Chip Denman bir keresinde 'Şans şahsen alınan olasılıktır' demişti. (Bulduğum bir alıntı yanlış bir şekilde Penn Jillette'e atfedilmiştir.) Kader ve 23 sayısının tekrar ortaya çıkması hakkında muhtemelen aynı şey söylenebilir. Bu beklenen bir tesadüften çok daha fazlası değildir.

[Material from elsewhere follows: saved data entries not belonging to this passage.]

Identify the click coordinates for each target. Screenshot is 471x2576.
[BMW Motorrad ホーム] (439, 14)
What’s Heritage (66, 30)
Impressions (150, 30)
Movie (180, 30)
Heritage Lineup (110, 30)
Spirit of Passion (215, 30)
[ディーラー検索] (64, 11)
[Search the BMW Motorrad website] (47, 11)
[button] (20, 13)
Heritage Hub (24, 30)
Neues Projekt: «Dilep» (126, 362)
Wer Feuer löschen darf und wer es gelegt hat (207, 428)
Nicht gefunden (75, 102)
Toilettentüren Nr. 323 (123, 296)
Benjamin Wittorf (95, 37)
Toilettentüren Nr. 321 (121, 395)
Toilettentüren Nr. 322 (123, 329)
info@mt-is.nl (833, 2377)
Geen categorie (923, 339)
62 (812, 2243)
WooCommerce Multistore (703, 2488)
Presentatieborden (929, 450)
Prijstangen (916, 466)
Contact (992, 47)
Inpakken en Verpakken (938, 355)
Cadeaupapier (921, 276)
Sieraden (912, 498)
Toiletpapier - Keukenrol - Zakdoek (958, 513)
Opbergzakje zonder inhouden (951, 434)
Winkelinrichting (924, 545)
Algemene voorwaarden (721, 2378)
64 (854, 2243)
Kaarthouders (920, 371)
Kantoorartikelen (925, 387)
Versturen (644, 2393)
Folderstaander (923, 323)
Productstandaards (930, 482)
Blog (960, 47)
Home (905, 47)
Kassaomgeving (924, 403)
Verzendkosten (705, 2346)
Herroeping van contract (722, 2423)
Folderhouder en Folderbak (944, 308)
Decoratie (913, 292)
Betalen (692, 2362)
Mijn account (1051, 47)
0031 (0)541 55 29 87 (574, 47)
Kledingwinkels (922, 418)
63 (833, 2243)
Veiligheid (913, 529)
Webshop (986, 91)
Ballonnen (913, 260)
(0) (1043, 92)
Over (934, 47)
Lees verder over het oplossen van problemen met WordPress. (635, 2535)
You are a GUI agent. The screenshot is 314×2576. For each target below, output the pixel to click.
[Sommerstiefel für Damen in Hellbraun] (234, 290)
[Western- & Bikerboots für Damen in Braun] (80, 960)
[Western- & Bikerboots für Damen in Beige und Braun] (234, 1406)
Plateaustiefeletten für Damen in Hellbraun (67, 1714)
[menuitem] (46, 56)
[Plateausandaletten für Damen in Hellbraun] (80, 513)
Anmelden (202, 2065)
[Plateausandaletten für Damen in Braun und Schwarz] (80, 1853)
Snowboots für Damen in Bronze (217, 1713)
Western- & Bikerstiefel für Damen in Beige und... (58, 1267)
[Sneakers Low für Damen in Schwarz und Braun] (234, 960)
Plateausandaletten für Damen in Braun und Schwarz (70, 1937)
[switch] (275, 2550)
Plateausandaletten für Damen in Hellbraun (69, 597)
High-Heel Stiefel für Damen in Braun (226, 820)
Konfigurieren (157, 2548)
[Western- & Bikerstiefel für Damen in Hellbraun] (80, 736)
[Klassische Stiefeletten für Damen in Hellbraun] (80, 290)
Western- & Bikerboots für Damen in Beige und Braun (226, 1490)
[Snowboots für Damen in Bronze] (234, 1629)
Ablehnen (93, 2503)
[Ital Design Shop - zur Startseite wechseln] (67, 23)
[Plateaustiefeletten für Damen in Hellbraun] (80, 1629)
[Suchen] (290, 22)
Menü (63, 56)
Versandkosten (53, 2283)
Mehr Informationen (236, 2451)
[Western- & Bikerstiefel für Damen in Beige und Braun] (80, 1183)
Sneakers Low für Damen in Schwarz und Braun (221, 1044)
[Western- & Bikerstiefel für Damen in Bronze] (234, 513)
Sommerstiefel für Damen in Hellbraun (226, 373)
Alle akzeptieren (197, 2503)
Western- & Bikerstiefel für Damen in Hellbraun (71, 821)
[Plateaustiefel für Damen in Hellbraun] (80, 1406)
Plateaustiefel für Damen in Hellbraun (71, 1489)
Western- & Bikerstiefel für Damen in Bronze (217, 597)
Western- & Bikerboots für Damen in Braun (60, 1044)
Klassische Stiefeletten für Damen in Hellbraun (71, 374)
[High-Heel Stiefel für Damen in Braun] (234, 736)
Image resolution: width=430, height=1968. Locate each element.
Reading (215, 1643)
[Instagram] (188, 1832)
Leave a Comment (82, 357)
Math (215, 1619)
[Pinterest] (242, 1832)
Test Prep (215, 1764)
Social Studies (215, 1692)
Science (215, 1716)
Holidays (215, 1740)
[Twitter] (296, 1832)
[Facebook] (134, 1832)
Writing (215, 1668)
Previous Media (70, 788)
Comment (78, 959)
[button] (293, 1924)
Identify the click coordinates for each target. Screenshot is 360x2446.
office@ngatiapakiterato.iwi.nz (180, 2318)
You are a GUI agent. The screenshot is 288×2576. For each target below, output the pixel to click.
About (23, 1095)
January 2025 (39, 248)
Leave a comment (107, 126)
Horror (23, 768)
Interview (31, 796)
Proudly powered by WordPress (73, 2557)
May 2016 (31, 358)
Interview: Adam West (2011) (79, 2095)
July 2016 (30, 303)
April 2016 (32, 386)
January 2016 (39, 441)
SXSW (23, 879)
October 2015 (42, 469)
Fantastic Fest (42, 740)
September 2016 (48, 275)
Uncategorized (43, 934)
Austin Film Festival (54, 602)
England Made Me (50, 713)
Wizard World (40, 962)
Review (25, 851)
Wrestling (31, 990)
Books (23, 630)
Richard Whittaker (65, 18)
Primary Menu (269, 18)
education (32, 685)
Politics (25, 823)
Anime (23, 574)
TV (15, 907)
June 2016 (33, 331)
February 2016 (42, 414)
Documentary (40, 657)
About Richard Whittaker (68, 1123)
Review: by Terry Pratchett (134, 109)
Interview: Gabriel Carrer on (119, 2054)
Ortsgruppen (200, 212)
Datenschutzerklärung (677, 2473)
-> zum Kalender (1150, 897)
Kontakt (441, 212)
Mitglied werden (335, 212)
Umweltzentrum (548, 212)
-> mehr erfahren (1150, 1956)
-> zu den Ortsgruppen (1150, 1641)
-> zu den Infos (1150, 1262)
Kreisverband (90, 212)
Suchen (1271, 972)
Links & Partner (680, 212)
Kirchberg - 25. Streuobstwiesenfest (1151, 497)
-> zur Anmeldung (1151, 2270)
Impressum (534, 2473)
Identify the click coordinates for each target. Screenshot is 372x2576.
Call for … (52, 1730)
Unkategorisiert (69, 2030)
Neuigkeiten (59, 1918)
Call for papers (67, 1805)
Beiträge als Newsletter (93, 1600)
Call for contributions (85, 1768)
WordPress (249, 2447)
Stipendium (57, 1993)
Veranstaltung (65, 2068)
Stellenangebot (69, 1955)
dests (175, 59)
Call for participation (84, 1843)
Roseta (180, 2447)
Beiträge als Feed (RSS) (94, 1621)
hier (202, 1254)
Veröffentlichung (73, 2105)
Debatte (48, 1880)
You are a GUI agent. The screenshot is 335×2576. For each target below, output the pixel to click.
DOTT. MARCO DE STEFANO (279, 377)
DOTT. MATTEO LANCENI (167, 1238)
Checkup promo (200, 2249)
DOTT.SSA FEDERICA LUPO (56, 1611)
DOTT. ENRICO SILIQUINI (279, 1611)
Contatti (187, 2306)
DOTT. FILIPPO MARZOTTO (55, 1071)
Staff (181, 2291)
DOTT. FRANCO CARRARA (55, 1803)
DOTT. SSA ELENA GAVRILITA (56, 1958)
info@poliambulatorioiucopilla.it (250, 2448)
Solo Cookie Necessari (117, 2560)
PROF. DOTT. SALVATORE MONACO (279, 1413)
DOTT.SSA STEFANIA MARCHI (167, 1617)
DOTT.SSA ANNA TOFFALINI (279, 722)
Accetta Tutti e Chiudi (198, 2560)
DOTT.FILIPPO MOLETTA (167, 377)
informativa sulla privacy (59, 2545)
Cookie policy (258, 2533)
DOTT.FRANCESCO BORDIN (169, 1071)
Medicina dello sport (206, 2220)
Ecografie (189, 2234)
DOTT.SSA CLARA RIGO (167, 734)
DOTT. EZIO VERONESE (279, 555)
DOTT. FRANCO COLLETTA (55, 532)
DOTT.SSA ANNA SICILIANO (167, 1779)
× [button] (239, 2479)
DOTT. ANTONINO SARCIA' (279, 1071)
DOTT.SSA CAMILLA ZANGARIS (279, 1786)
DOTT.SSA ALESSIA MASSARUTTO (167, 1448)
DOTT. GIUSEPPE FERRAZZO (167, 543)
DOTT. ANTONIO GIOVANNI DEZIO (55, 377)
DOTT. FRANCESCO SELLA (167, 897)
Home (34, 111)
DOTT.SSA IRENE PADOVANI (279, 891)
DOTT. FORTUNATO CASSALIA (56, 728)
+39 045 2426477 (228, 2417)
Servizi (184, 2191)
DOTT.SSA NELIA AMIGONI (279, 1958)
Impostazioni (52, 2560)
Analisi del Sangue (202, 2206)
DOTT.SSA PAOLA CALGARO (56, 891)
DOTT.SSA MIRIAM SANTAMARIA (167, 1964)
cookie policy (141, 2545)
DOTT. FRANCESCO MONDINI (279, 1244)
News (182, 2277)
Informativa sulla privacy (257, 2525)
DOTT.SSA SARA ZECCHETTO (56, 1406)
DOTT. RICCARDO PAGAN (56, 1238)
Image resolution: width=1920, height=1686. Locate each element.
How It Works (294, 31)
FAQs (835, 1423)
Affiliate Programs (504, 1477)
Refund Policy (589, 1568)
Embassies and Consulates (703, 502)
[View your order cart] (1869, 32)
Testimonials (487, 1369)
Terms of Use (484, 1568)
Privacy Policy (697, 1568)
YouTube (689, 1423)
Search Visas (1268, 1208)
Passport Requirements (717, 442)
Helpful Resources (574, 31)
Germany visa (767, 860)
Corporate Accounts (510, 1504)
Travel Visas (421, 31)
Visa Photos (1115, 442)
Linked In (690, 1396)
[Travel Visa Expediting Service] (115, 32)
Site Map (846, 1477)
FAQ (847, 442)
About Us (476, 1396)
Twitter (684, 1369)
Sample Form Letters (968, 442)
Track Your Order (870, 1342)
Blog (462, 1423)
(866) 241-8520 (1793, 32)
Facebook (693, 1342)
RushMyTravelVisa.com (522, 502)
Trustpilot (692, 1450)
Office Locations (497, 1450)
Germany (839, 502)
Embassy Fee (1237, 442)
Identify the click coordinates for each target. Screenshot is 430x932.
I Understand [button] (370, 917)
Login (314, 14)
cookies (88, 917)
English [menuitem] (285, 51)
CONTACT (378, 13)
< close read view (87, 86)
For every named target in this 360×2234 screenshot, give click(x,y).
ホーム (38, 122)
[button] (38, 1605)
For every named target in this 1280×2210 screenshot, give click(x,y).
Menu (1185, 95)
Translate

Ama hepsini söyledikten sonra 12 Kasım'da doğdum. Onbir artı On iki eşittir 23. Onu bölen ile bile ekleyebilirsiniz (1 + 1 = 2/1 + 2 = 3, yani 2/3). The Number 23'ü 12 Şubat'ta gösterdim. Toplayın ve 23 sayısını elde edin. 11 Eylül 2001 bile 23 sayısını tamamlıyor.
Film, 23 numaralı takıntısını sürdüren ve bir şekilde çocukluk yıllarına çok benzeyen gizemli bir roman olan 23 Numara'ya takıntılı bir adam olan Walter Sparrow'u (Jim Carrey) izliyor. Ama bütün bunlar ne anlama geliyor?
Anlamı: bu filmi görmemek. Zorlayıcı olmaktan çok daha az bir film oluşturmak için bir araya getirilen bir dizi ilginç fikir. Biraz daha gelişme ve doğru yaratıcı beyinlerle harika bir film üretilebilirdi. Charlie Kaufman’ın ne düşündüğünü veya Michel Gondry'nin daha iyi bir doruk noktasına nasıl yön vereceğini yalnızca hayal edebiliyorum. Ama bunun yerine kötü bir Joel Schumacher filmiyle baş başa kalıyoruz. Ve bildiğiniz gibi, kötü filmleri gerçekten kötü (Batman ve Robin).
Schumacher, Michael Mann ve David Fincher'dan bazı ipuçlarını alarak filmin her karesine neredeyse hiçbir sebep olmadan stil aşıladı. Bu filmde karanlık ve kirli bir görünüme yöneliyor, ancak zorlanmış ve gereksiz görünüyor. 23 Numara fazla gösterişli hissediyor, ne olduğundan veya ne olmak istediğinden emin değil. Ve aynı anda hem sinirli hem de erişilebilir olmaya çalışan bir şeyden daha kötü bir şey yoktur. Bu, zamanın en kötü sanatsal eserlerinden bazılarıyla sonuçlanan bir çelişki. Varsa, Christian Gangsta Rap gibi bir şey olduğunu hayal ediyorum.
Duvar kağıdını çıkardığınızda, bulacağınız tek şey, neredeyse her seviyede kötü bir şekilde uygulanan saplantı ve komplo hakkında kesilmiş bir hikaye. Film, M. Night Shaymalan'ı bile utandıracak gülünç şok edici kıvrımların finaliyle sona eriyor.